The outcome of increased regional cooperation over the next decade, the second Arab official says, would echo what happened in Europe. Iran’s rulers would confront the growing dissatisfaction of citizens paying attention to the progress of neighboring countries, much as the citizens of the Soviet Union and Warsaw Pact countries were while confronting NATO and the EU during the Cold War.

To win this struggle, eradicating Hamas is necessary but insufficient, when the real need is to defeat Iran, which neither Israel, moderate Arab states, nor the United States is prepared to do militarily. When one looks at all the alternatives for countering Iran and building a modern, sustainable, prosperous Middle East, the option of constructing common security and economic architecture is the most attractive of them.

What that would require is a recognition by the parties involved that Iran has achieved its current standing in the region through their complacency and unwillingness to counter its revolutionary leadership at each stage of its expanded influence. Arab officials privately praise the Trump administration’s strike on one of the most heinous of Iran’s revolutionary masterminds, Iranian major general Qasem Soleimani, in 2020. If the strike had been followed by a more resolute US approach to Tehran, then it would have shown Iran the limits to its efforts at stoking regional mayhem, even as Tehran works to develop nuclear weapons.
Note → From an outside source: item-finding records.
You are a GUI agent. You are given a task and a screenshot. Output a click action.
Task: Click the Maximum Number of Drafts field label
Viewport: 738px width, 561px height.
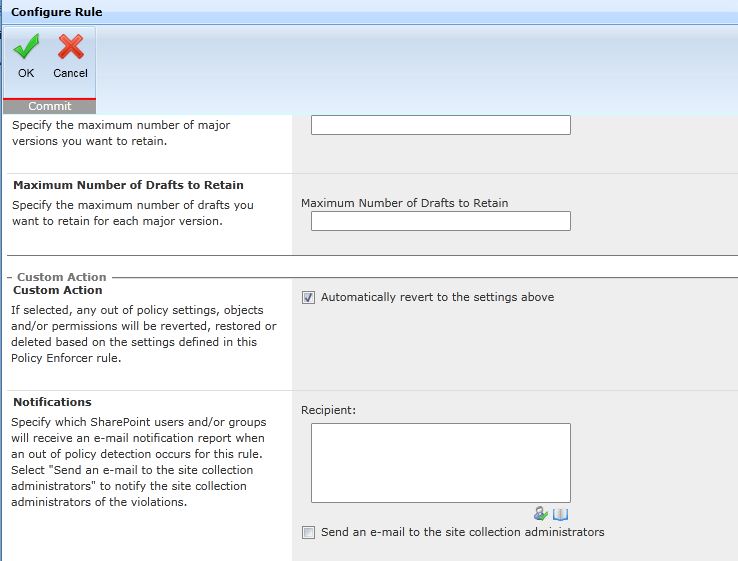[x=404, y=203]
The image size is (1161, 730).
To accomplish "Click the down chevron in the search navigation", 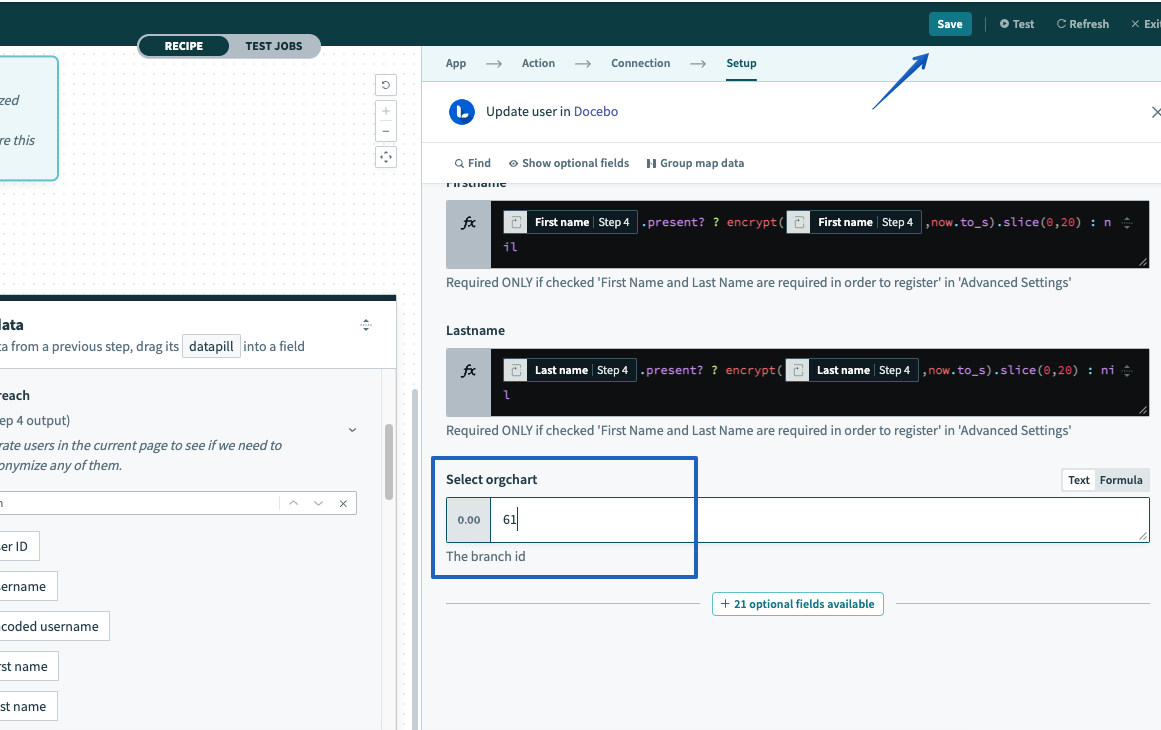I will [x=319, y=503].
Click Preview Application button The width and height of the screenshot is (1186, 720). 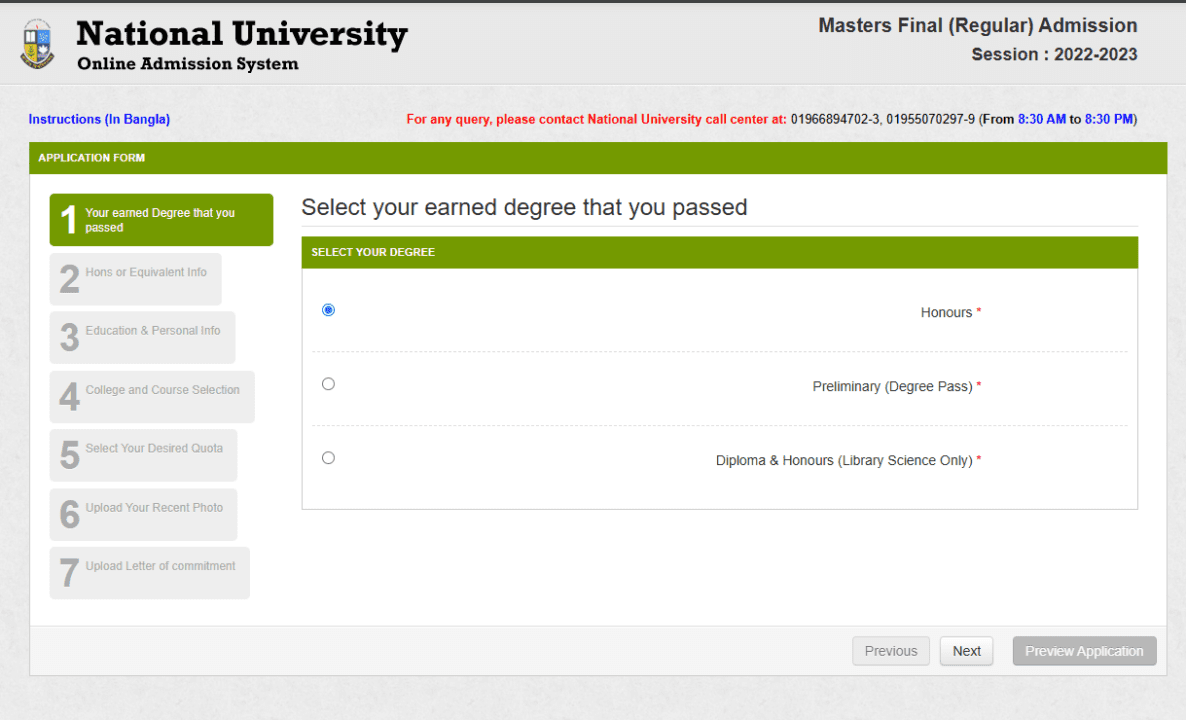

The notion of a closer regional security system, working with the United States, isn’t an entirely new one. Efforts include Arab League members’ interventions in Yemen, the Gulf Cooperation Council (GCC), and the Middle East Strategic Alliance of 2017. Operation Desert Storm, which liberated Kuwait in 1991, was the most successful instance of security collaboration and involved thirty-five states, among them seven Arab countries. There have also been efforts at greater economic integration through the GCC. Though it went largely unnoticed in the aftermath of October 7, the GCC recently announced a unified tourist visa that would allow travelers easy movement between Bahrain, Kuwait, Oman, Qatar, Saudi Arabia, and the United Arab Emirates.

Yet all these measures and institutions have lacked sufficient ambition to bring about permanent change in the region that also embraced Israel. As difficult as it will be to create sufficient trust between Israel and Arab states, particularly now, previous efforts have also stumbled on distrust among Arab states. The process of building these new institutions and gaining agreement to their aims could help address this trust deficit in a more permanent, institutional, and treaty-bound manner.

Saudi officials still hope to find their way back to a normalization process with Israel, involving security guarantees from the United States, which had been far advanced before October 7. Such a step would be far more meaningful and lasting if it was embedded in a larger regional effort at security and economic integration.

For now, the ball is in Israel’s court to manage its war with Hamas in a manner that does not close the door to these possibilities. As soon as possible, Israeli leaders need to get back to working with the Arab states with whom they had so greatly improved relations. Only in this way can Israel turn the horrors of Hamas’s terrorist attacks into a more lasting peace that even a complete defeat of Hamas cannot deliver.

If Israel and moderate Arab states can ultimately leverage this crisis for generational good, they could put their region on a more positive and sustainable glide path. If the region fails to seize this opportunity, expect the ideological extremism and violence to spread, perhaps endangering the moderate Arab states themselves.

Though this may not seem the right time for this long-term thinking, it’s worth remembering that Franklin Delano Roosevelt and Winston Churchill signed the Atlantic Charter in August 1941, with World War II raging.

With the stakes this high and the dangers this extreme in the Middle East today, the vision needs to be commensurate to the historic moment.